(Beginning of DATA SHOWN)
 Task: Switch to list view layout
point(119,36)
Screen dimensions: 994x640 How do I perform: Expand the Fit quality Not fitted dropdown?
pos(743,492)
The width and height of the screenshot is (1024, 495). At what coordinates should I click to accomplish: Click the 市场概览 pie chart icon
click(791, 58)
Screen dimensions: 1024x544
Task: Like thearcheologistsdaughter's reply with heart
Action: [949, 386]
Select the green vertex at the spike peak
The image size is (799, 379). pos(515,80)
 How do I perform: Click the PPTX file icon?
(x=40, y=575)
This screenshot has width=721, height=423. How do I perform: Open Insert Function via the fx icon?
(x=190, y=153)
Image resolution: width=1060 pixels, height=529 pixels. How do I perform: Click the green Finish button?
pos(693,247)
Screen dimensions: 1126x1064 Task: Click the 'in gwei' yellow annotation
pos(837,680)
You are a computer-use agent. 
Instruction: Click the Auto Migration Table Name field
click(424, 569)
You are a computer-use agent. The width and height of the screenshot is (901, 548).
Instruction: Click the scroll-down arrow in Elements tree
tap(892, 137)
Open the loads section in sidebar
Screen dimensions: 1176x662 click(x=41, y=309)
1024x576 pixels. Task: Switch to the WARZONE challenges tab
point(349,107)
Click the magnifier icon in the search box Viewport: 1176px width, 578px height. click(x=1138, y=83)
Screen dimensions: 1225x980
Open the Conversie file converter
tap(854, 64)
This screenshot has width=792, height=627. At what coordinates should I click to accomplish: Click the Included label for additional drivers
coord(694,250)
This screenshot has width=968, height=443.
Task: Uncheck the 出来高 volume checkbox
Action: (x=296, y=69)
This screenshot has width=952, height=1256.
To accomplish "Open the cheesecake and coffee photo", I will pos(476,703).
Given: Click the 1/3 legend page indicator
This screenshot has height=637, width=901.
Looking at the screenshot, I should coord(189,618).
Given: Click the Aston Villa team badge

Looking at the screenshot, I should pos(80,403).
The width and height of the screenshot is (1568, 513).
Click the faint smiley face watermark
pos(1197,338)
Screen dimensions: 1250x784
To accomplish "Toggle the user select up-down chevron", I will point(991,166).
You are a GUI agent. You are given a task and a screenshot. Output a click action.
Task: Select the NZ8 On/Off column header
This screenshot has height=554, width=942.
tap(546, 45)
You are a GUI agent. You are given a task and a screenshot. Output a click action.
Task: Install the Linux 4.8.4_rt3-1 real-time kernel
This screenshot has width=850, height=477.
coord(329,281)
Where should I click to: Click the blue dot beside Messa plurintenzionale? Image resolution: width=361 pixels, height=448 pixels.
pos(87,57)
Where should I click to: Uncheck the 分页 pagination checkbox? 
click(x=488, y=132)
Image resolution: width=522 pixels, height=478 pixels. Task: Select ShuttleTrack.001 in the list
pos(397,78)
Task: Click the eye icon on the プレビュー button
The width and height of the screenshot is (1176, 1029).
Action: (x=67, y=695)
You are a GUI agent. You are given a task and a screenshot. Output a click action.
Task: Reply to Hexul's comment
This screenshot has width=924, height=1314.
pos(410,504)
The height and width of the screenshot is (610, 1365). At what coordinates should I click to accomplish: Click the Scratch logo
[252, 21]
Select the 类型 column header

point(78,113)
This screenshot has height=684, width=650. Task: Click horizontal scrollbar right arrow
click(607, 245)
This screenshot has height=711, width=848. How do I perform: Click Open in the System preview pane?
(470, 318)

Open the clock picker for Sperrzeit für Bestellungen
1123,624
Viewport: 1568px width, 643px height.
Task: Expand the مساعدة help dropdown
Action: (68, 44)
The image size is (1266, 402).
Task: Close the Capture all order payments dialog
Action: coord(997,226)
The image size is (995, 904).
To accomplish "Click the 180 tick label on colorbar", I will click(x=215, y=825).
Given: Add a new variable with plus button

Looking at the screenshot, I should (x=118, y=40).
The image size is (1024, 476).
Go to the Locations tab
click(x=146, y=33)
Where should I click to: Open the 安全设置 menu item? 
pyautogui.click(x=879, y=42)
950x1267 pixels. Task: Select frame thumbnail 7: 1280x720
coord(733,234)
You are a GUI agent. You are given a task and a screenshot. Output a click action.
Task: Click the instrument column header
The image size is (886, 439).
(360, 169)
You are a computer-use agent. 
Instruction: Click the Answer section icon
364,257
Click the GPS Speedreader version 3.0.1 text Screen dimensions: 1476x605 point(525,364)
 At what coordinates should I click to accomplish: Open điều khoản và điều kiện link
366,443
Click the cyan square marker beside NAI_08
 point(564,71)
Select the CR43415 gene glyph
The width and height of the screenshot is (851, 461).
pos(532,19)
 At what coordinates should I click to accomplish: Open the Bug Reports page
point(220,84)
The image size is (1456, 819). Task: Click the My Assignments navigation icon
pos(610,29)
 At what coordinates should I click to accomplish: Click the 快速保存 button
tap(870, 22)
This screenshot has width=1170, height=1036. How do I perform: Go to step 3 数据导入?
(End of DATA SHOWN)
* PROBLEM DETAILS
Give the data back in full, matching it character for character.

* WORKED SOLUTION
 Task: Switch to list view layout
point(119,36)
Screen dimensions: 994x640 How do I perform: Expand the Fit quality Not fitted dropdown?
pos(743,492)
The width and height of the screenshot is (1024, 495). At what coordinates should I click to accomplish: Click the 市场概览 pie chart icon
click(791, 58)
Screen dimensions: 1024x544
Task: Like thearcheologistsdaughter's reply with heart
Action: [949, 386]
Select the green vertex at the spike peak
The image size is (799, 379). pos(515,80)
 How do I perform: Click the PPTX file icon?
(x=40, y=575)
This screenshot has width=721, height=423. How do I perform: Open Insert Function via the fx icon?
(x=190, y=153)
Image resolution: width=1060 pixels, height=529 pixels. How do I perform: Click the green Finish button?
pos(693,247)
Screen dimensions: 1126x1064 Task: Click the 'in gwei' yellow annotation
pos(837,680)
You are a computer-use agent. 
Instruction: Click the Auto Migration Table Name field
click(424, 569)
You are a computer-use agent. The width and height of the screenshot is (901, 548).
Instruction: Click the scroll-down arrow in Elements tree
tap(892, 137)
Open the loads section in sidebar
Screen dimensions: 1176x662 click(x=41, y=309)
1024x576 pixels. Task: Switch to the WARZONE challenges tab
point(349,107)
Click the magnifier icon in the search box Viewport: 1176px width, 578px height. click(x=1138, y=83)
Screen dimensions: 1225x980
Open the Conversie file converter
tap(854, 64)
This screenshot has width=792, height=627. At what coordinates should I click to accomplish: Click the Included label for additional drivers
coord(694,250)
This screenshot has width=968, height=443.
Task: Uncheck the 出来高 volume checkbox
Action: (x=296, y=69)
This screenshot has width=952, height=1256.
To accomplish "Open the cheesecake and coffee photo", I will pos(476,703).
Given: Click the 1/3 legend page indicator
This screenshot has height=637, width=901.
Looking at the screenshot, I should coord(189,618).
Given: Click the Aston Villa team badge

Looking at the screenshot, I should pos(80,403).
The width and height of the screenshot is (1568, 513).
Click the faint smiley face watermark
pos(1197,338)
Screen dimensions: 1250x784
To accomplish "Toggle the user select up-down chevron", I will point(991,166).
You are a GUI agent. You are given a task and a screenshot. Output a click action.
Task: Select the NZ8 On/Off column header
This screenshot has height=554, width=942.
tap(546, 45)
You are a GUI agent. You are given a task and a screenshot. Output a click action.
Task: Install the Linux 4.8.4_rt3-1 real-time kernel
This screenshot has width=850, height=477.
coord(329,281)
Where should I click to: Click the blue dot beside Messa plurintenzionale? Image resolution: width=361 pixels, height=448 pixels.
pos(87,57)
Where should I click to: Uncheck the 分页 pagination checkbox? 
click(x=488, y=132)
Image resolution: width=522 pixels, height=478 pixels. Task: Select ShuttleTrack.001 in the list
pos(397,78)
Task: Click the eye icon on the プレビュー button
The width and height of the screenshot is (1176, 1029).
Action: (x=67, y=695)
You are a GUI agent. You are given a task and a screenshot. Output a click action.
Task: Reply to Hexul's comment
This screenshot has width=924, height=1314.
pos(410,504)
The height and width of the screenshot is (610, 1365). At what coordinates should I click to accomplish: Click the Scratch logo
[252, 21]
Select the 类型 column header

point(78,113)
This screenshot has height=684, width=650. Task: Click horizontal scrollbar right arrow
click(607, 245)
This screenshot has height=711, width=848. How do I perform: Click Open in the System preview pane?
(470, 318)

Open the clock picker for Sperrzeit für Bestellungen
1123,624
Viewport: 1568px width, 643px height.
Task: Expand the مساعدة help dropdown
Action: (68, 44)
The image size is (1266, 402).
Task: Close the Capture all order payments dialog
Action: coord(997,226)
The image size is (995, 904).
To accomplish "Click the 180 tick label on colorbar", I will click(x=215, y=825).
Given: Add a new variable with plus button

Looking at the screenshot, I should (x=118, y=40).
The image size is (1024, 476).
Go to the Locations tab
click(x=146, y=33)
Where should I click to: Open the 安全设置 menu item? 
pyautogui.click(x=879, y=42)
950x1267 pixels. Task: Select frame thumbnail 7: 1280x720
coord(733,234)
You are a GUI agent. You are given a task and a screenshot. Output a click action.
Task: Click the instrument column header
The image size is (886, 439).
(360, 169)
You are a computer-use agent. 
Instruction: Click the Answer section icon
364,257
Click the GPS Speedreader version 3.0.1 text Screen dimensions: 1476x605 point(525,364)
 At what coordinates should I click to accomplish: Open điều khoản và điều kiện link
366,443
Click the cyan square marker beside NAI_08
 point(564,71)
Select the CR43415 gene glyph
The width and height of the screenshot is (851, 461).
pos(532,19)
 At what coordinates should I click to accomplish: Open the Bug Reports page
point(220,84)
The image size is (1456, 819). Task: Click the My Assignments navigation icon
pos(610,29)
 At what coordinates should I click to accomplish: Click the 快速保存 button
tap(870, 22)
This screenshot has width=1170, height=1036. How do I perform: Go to step 3 数据导入?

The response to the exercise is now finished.